[START DATA ROWS]

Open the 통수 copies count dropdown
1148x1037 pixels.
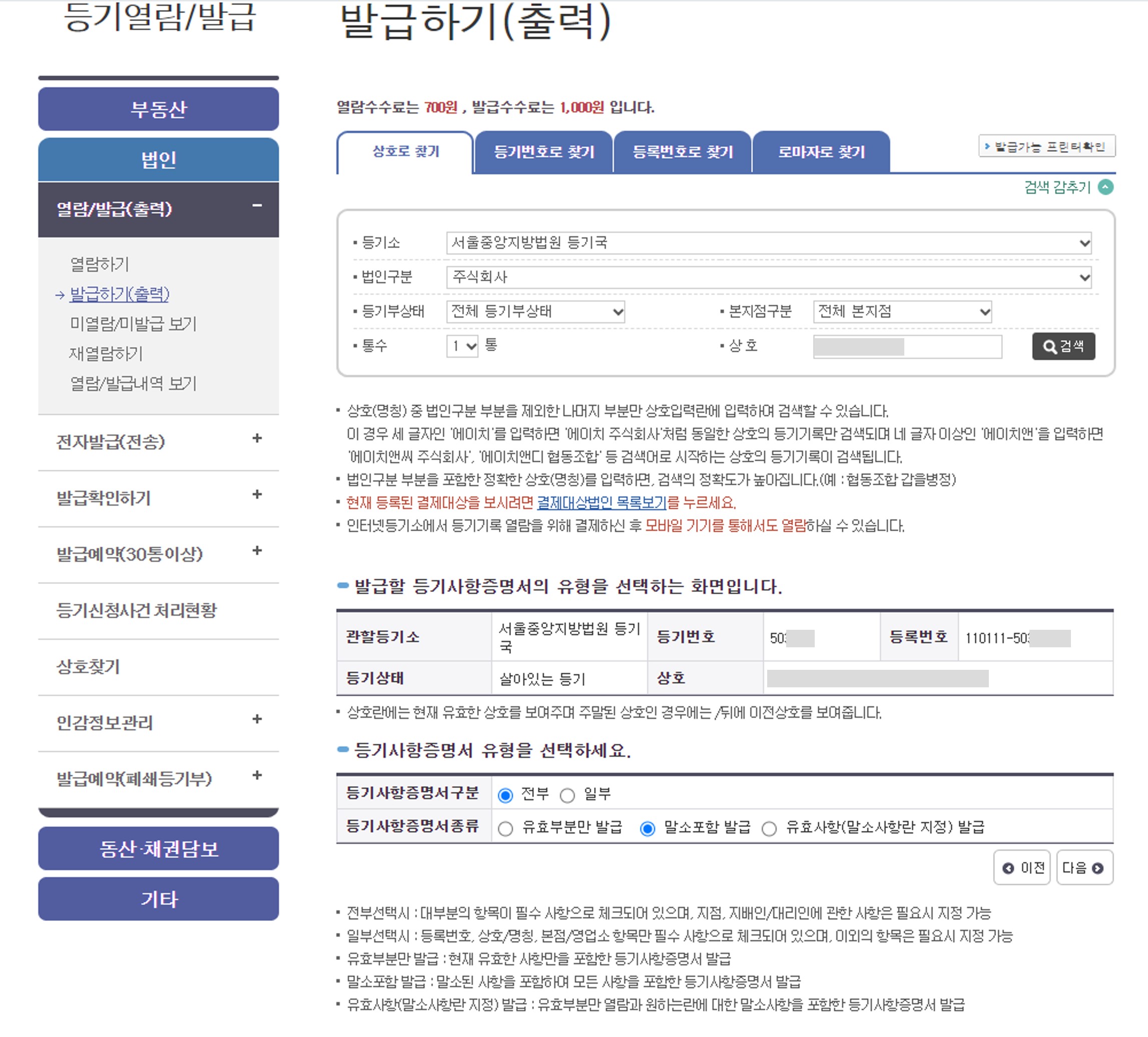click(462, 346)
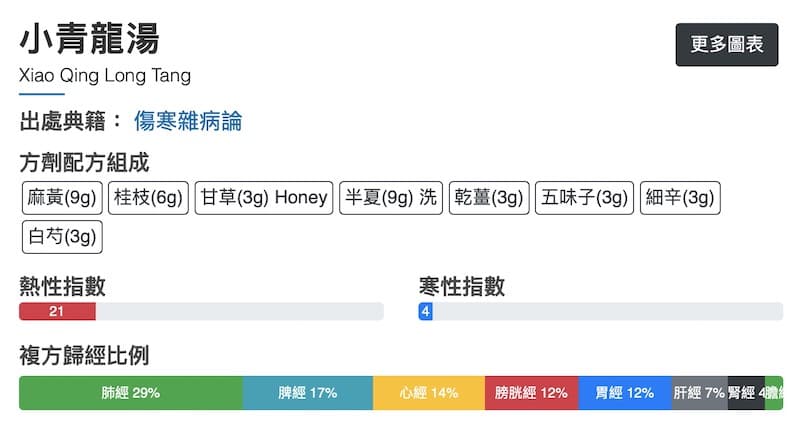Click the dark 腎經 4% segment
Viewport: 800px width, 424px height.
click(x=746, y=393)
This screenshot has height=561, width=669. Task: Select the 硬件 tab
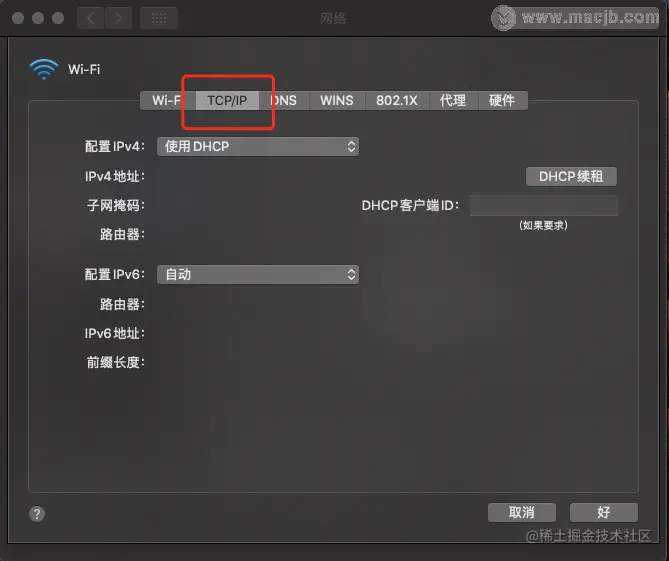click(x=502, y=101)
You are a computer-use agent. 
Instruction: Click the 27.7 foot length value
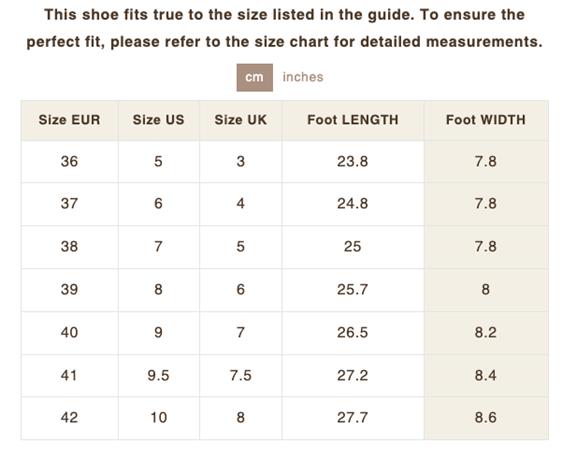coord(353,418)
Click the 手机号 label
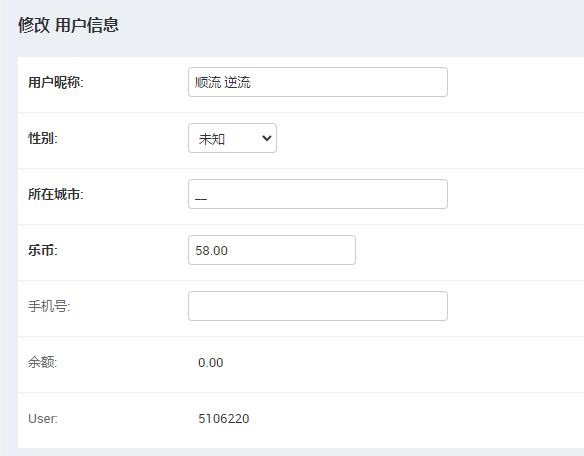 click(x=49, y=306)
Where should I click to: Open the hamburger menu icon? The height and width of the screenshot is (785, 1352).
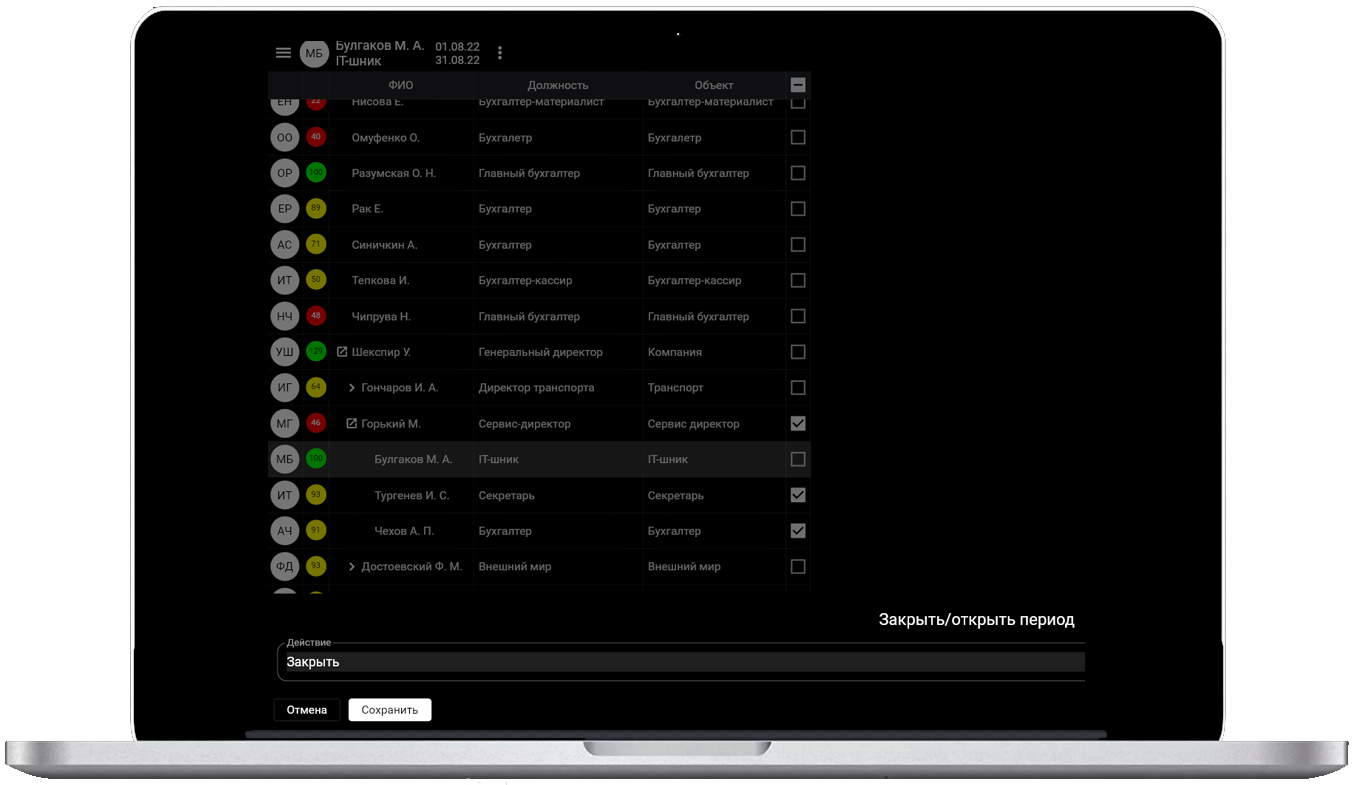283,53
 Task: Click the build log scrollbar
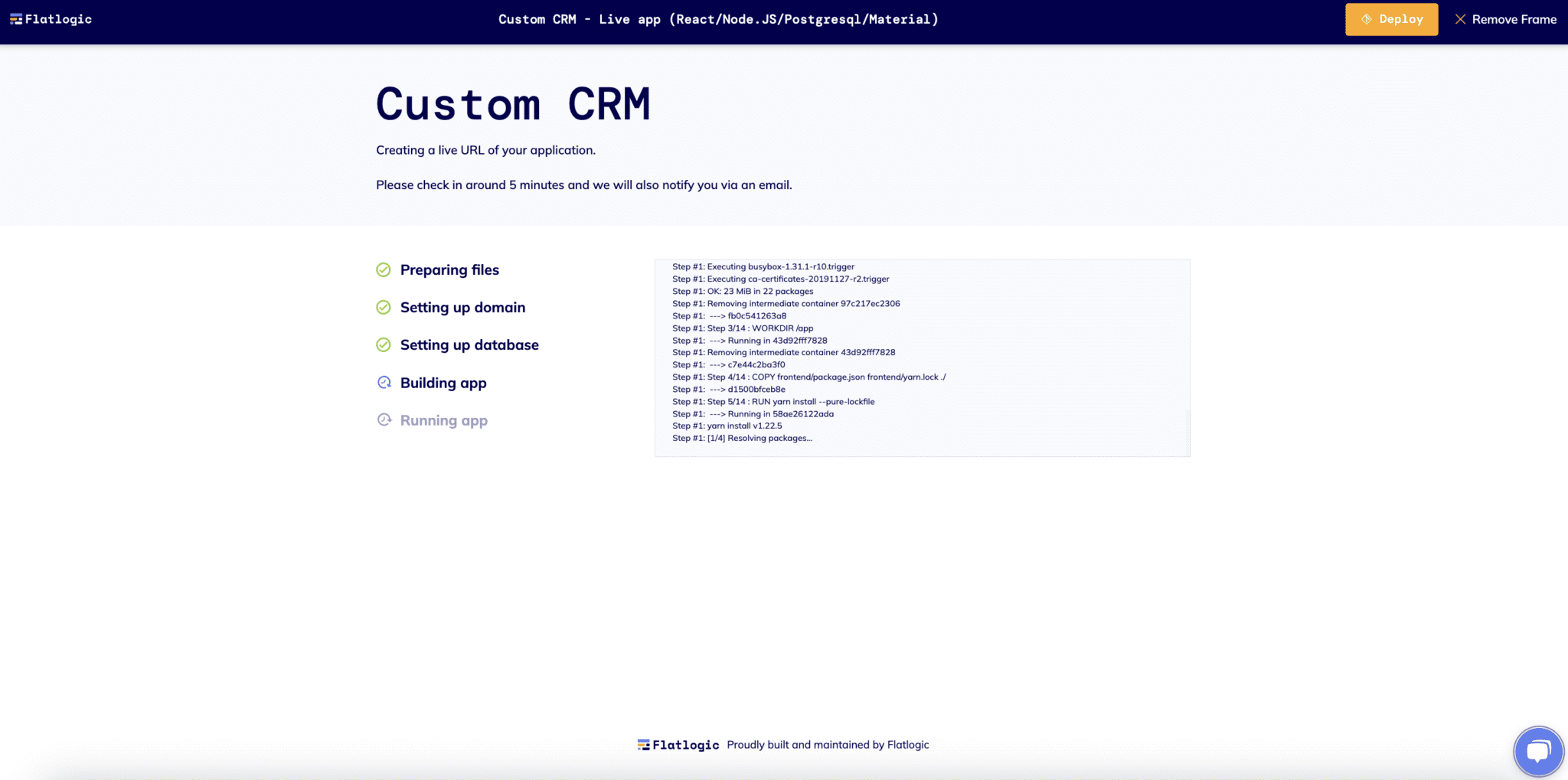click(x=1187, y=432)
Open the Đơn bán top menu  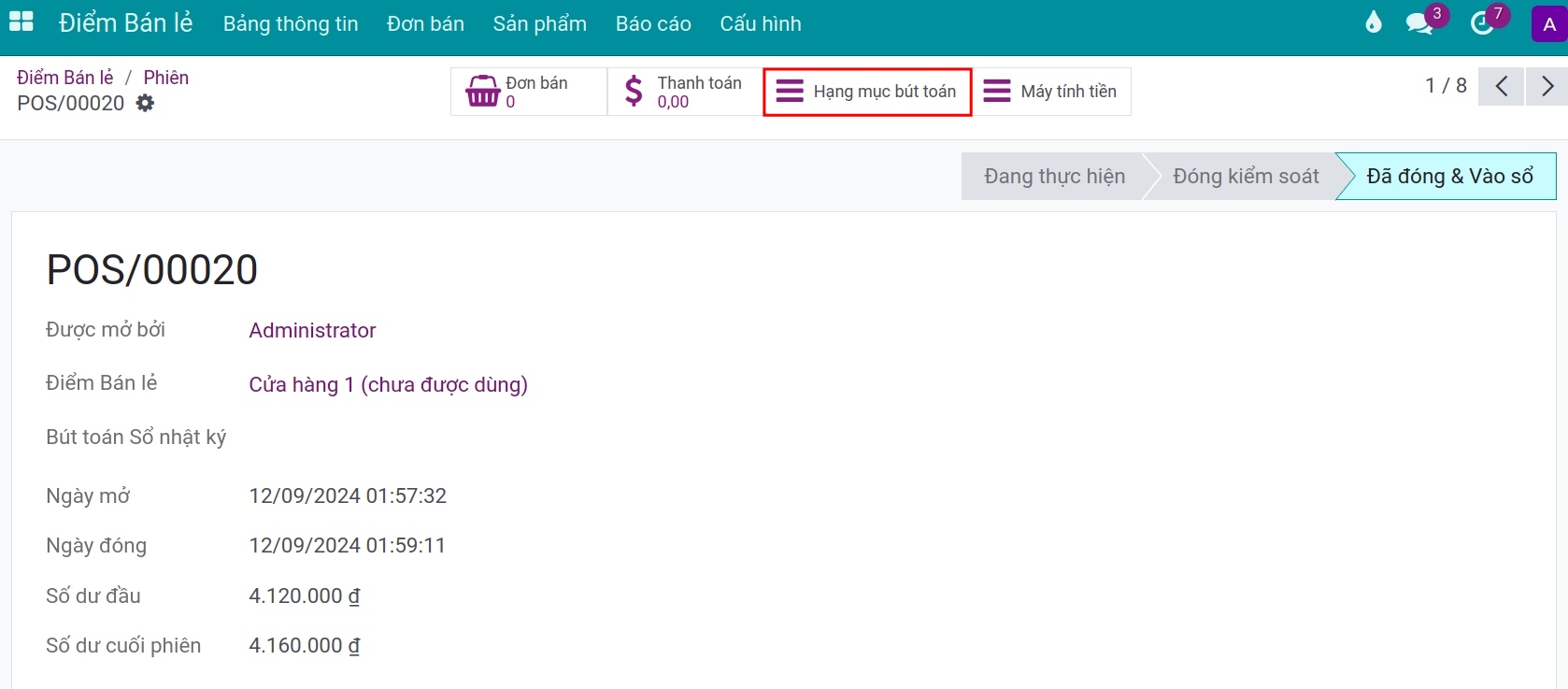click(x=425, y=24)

[END DATA ROWS]

EXERCISE:
Transcribe the items word for word, starting at the first line and ending at the line that contains "click(x=502, y=101)", with both ends included. Leave the pictures out of your copy.

THE RESULT:
Open the 통수 copies count dropdown
1148x1037 pixels.
click(462, 346)
Click the dark 腎經 4% segment
Viewport: 800px width, 424px height.
click(x=746, y=393)
This screenshot has height=561, width=669. Task: Select the 硬件 tab
click(x=502, y=101)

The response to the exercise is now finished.